On top of all that, there are a few Sony-specific security “features”:
1) System.Diagnostics.Process is missing and the internal functions that support it are gone from the vita sdk (aka you can’t just add the classes back in). This means no access to exec (which I think the Vita platform doesn’t even support, they use sony specific functions, I can’t find unistd.h). You won’t be able to launch apps from mono.
2) dlopen() dlclose() dlsym() are missing from the vita sdk, so even if you get past the SecurityCritical calls and do a [DllImport(“myfuncs.prx”)] on an extern function, it won’t link because there’s no dynamic linking calls in mono.
3) All file I/O calls goes through sony specific IO functions (mono does not have direct access to fopen(), open(), read(), etc). Now the implementation of these sony specific IO calls is unknown (I’m sure the android version of these calls are different so I never bothered to look), but I can guess through how the FS is layed out, your app is mounted to pss0:/top/ and you only have access to within pss0:/top/ so when your application tries to access “/Application/some.dat” you’re accessing pss0:/top/Application/some.dat. AFAIK, you can’t access game0:/ which is where PSM itself is located or any other path such as the memory card or flash. (That’s not to say it’s impossible to break out of the FS sandbox, but we don’t know how it works so it’ll be hard).

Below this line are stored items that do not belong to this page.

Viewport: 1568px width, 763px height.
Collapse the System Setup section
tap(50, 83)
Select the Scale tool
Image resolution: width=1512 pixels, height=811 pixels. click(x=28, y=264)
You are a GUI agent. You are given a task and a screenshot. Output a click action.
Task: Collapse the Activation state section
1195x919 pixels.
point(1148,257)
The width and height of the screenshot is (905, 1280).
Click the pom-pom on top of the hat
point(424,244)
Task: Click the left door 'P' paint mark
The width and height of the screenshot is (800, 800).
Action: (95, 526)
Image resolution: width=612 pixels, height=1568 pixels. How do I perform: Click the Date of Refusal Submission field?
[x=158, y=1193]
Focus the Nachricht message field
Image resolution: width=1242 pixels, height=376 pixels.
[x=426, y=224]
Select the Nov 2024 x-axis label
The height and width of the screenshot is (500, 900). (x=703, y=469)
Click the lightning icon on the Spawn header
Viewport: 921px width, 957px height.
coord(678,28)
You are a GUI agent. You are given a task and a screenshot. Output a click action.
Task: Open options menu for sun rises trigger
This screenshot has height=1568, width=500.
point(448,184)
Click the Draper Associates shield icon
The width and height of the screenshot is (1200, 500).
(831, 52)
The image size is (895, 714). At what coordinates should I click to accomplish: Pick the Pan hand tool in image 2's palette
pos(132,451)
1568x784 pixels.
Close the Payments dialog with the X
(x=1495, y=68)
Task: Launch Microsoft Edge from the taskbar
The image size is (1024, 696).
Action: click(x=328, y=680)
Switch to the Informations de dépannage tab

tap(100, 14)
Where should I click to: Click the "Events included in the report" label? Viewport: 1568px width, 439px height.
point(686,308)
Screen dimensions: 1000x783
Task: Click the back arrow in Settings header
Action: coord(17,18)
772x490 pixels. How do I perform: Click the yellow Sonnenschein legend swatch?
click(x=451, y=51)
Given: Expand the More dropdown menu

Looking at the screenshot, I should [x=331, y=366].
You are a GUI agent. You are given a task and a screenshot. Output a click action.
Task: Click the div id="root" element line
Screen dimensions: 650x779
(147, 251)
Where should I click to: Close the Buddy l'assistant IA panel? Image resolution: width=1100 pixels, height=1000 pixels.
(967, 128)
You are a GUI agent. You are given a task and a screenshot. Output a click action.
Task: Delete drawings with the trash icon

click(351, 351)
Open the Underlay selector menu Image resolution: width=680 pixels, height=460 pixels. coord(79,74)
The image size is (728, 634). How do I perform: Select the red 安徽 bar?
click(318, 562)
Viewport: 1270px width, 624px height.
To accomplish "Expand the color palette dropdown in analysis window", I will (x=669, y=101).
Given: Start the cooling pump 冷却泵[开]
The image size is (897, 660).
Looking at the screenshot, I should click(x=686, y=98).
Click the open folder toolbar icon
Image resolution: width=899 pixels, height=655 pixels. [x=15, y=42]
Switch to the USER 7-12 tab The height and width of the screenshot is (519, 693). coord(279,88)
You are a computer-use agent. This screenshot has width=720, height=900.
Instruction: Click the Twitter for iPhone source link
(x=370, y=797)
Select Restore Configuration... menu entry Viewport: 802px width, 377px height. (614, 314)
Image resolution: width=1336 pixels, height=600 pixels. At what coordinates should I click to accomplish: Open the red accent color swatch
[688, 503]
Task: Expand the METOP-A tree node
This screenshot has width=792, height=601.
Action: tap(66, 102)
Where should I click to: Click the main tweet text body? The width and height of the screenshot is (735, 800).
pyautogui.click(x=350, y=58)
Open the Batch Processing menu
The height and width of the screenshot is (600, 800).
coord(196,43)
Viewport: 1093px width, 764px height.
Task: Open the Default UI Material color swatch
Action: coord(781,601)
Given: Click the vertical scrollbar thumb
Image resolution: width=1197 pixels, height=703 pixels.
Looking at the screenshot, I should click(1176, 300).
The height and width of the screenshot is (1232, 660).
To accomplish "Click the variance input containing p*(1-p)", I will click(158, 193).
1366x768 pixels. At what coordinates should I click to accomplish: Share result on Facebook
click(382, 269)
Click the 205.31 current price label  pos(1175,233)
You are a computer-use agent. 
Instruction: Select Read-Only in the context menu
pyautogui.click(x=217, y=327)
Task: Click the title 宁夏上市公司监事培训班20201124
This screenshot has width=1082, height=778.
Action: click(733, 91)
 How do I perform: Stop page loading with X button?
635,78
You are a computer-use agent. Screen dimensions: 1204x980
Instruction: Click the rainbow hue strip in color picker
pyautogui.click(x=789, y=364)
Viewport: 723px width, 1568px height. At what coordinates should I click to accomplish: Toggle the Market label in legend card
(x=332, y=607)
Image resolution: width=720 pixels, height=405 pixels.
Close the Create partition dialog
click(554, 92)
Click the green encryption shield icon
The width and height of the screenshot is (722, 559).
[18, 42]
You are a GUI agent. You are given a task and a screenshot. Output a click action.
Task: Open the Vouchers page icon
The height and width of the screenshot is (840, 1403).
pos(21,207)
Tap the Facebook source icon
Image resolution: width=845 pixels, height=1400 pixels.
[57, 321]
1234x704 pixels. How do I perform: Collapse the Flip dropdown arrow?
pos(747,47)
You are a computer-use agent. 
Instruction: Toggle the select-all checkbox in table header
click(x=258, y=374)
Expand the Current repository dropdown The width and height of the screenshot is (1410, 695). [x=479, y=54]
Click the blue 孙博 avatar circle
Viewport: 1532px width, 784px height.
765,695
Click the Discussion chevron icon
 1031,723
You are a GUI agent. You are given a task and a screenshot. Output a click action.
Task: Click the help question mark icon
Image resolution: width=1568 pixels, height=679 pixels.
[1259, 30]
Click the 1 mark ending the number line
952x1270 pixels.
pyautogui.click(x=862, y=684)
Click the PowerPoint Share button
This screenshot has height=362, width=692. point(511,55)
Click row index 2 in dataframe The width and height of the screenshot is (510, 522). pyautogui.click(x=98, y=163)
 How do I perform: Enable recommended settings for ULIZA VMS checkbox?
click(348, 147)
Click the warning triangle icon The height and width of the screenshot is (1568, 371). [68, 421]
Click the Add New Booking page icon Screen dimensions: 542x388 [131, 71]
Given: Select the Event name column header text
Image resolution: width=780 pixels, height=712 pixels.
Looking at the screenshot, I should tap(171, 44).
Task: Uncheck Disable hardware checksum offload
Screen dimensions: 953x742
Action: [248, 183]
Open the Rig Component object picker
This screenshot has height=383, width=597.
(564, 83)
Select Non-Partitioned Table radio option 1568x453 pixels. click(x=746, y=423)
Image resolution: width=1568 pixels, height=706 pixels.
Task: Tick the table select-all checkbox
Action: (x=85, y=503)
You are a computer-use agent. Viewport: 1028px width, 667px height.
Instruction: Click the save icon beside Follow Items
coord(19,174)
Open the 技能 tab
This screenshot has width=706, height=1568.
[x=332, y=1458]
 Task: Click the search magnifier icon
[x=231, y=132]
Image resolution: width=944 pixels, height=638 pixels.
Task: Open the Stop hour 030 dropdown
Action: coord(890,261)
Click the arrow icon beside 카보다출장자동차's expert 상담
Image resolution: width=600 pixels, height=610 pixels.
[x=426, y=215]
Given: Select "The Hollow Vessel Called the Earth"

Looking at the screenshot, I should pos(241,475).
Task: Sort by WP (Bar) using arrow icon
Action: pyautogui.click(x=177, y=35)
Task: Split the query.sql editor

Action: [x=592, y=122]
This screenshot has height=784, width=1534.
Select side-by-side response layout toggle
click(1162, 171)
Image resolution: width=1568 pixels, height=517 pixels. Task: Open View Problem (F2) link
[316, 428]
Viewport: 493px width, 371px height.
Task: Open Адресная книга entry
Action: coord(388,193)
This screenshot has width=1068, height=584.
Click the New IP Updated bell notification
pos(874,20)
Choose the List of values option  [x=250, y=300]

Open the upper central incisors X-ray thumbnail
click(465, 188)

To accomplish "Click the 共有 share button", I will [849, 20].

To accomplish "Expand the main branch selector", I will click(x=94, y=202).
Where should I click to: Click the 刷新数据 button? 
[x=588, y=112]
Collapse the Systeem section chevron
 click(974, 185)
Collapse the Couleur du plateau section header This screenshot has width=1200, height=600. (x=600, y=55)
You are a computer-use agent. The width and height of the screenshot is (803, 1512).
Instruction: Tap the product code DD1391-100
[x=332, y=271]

4) Although System.Runtime.InteropServices.Marshal has functions to read/write to unmanaged memory, there seems to be something there preventing the functions from working property (even after getting past CoreCLR restrictions).
So with all that said, here’s the “progress”. As I’ve mentioned, I’ve gotten past CoreCLR, that’s PSM’s “main” line of defense. I can now call SecurityCritical functions with no restrictions. However, because of the other security features I’ve listed above and possibly more I haven’t found yet, we haven’t reached the goal.
By now, I can read and write all of the process memory when PSM assistant is running. I have dumped the PSM Vita executable and I will be dumping other modules and stuff soon. I cannot release my dumps for legal reasons, but just want to let you guys know there’s hope for the Vita!